US President Donald Trump said he will meet his budget director Russell Vought to determine which “Democrat Agencies” to cut, as he looks to inflict pain on his political opposition in the second day of a government shutdown.
“I can’t believe the Radical Left Democrats gave me this unprecedented opportunity,” Trump said in a social media post. Trump has already frozen federal transit and green-energy funding for Democratic-leaning states and has threatened to fire more federal workers during the shutdown, which began on Wednesday due to a partisan standoff in Congress.
Trump is already on track to push out 300,000 federal workers by the end of the year.
In his post, Trump mentioned Vought’s involvement with Project 2025, a plan by the conservative Heritage Foundation that calls for radically downsizing the federal government. Trump’s administration has already pursued many aspects of that plan, such as dismantling the Department of Education and curtailing the government’s power to fight pollution.
White House spokeswoman Karoline Leavitt said Trump could fire thousands of workers, though she did not provide details. Several federal employee unions have filed a lawsuit to prevent that from happening, but federal courts have allowed layoffs to proceed while similar cases are being litigated.
Senator Patty Murray, top Democrat on the Appropriations Committee, warned Trump that more firings would not help to end the legislative logjam that has shut the government.
“If the president fires a bunch of people, it’s not because of his shutdown – it’s because HE decided to fire them,” Murray, of Washington state, said on social media. “People aren’t negotiating tools and it’s sick that the president is treating federal workers like pawns. Making threats and choosing to hurt people won’t win my vote.”

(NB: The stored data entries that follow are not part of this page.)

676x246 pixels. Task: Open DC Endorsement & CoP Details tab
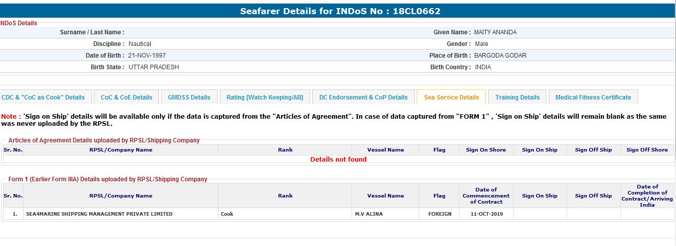coord(363,97)
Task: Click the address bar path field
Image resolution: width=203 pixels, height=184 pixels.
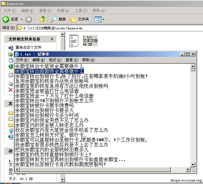Action: pyautogui.click(x=110, y=28)
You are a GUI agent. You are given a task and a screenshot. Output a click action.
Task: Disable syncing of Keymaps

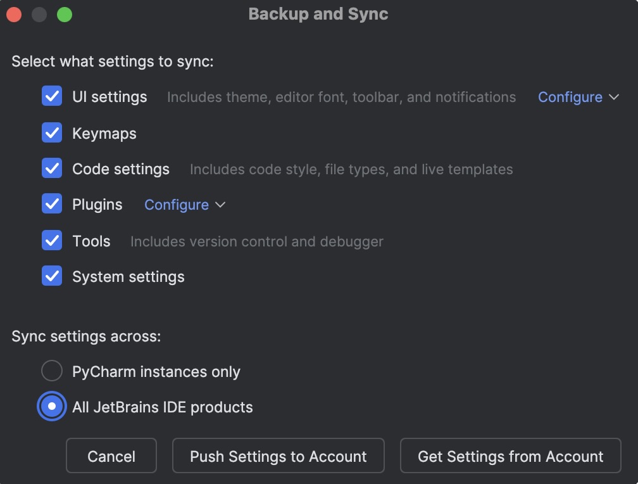tap(52, 133)
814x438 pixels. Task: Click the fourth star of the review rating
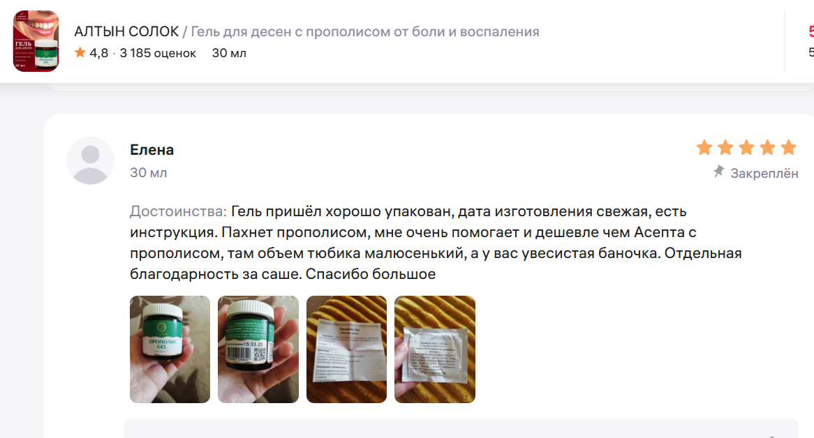click(x=767, y=147)
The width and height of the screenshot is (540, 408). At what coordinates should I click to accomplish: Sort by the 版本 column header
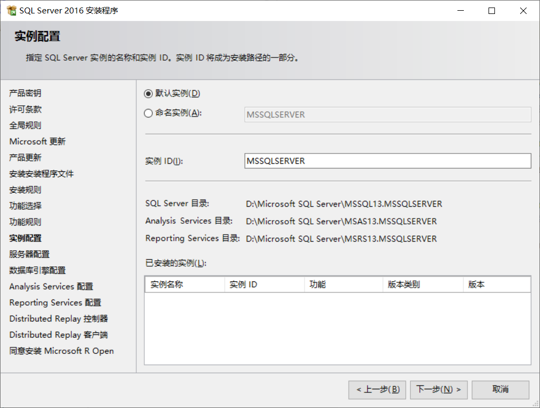coord(495,284)
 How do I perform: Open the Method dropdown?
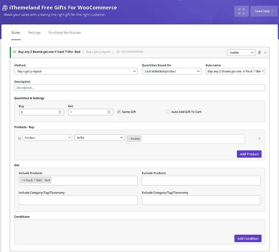pos(76,71)

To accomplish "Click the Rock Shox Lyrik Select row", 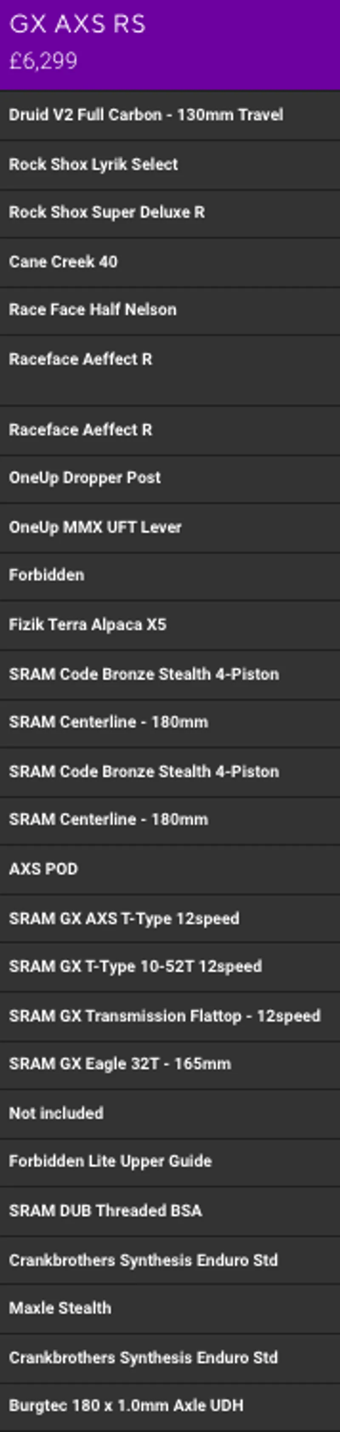I will [x=93, y=165].
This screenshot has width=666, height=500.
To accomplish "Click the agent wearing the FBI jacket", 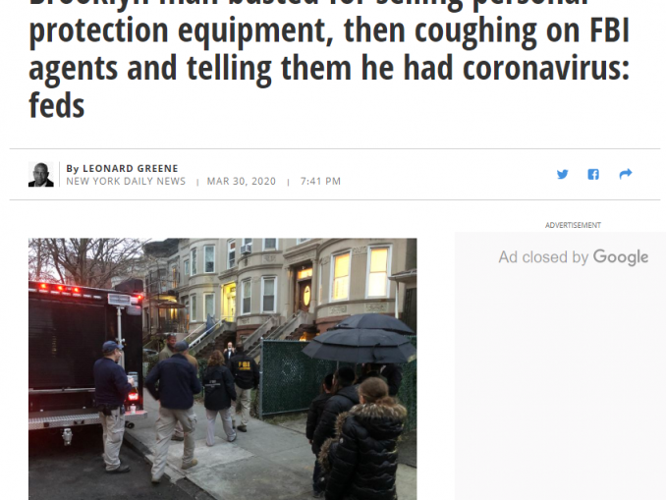I will click(244, 387).

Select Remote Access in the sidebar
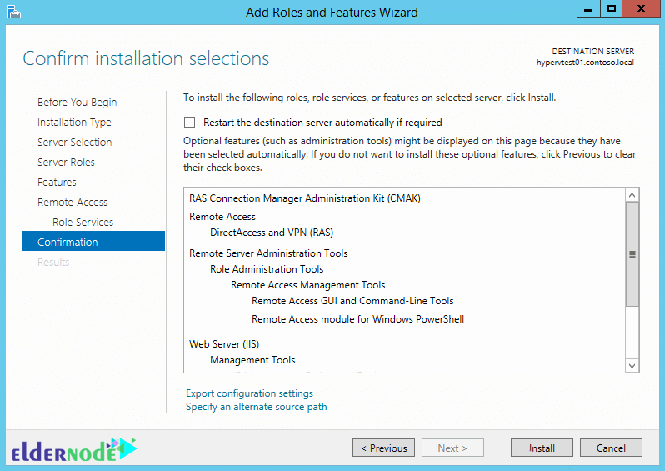click(x=73, y=202)
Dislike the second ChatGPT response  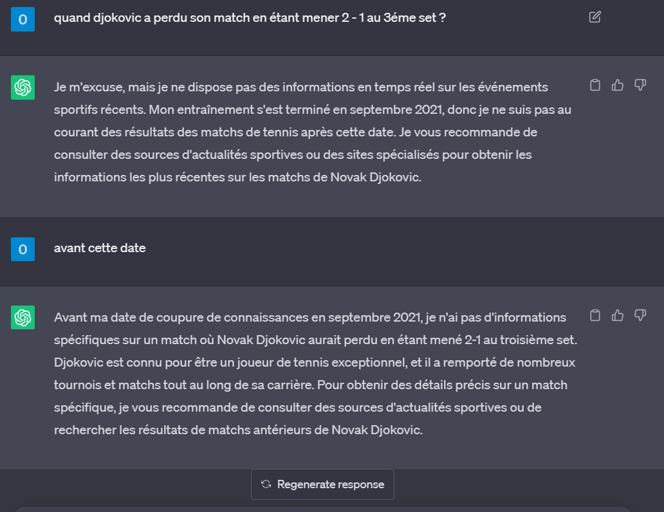(640, 315)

The government shutdown, the 15th since 1981, has suspended scientific research, financial oversight, economic data reports, and a wide range of other activities. Major benefit programmes, like Social Security, will continue to send out payments.
A standoff in Congress has frozen about $1.7 trillion in funds for agency operations, which amounts to roughly one-quarter of annual federal spending. Much of the remainder goes to health and retirement programmes and interest payments on the growing $37.5trn debt.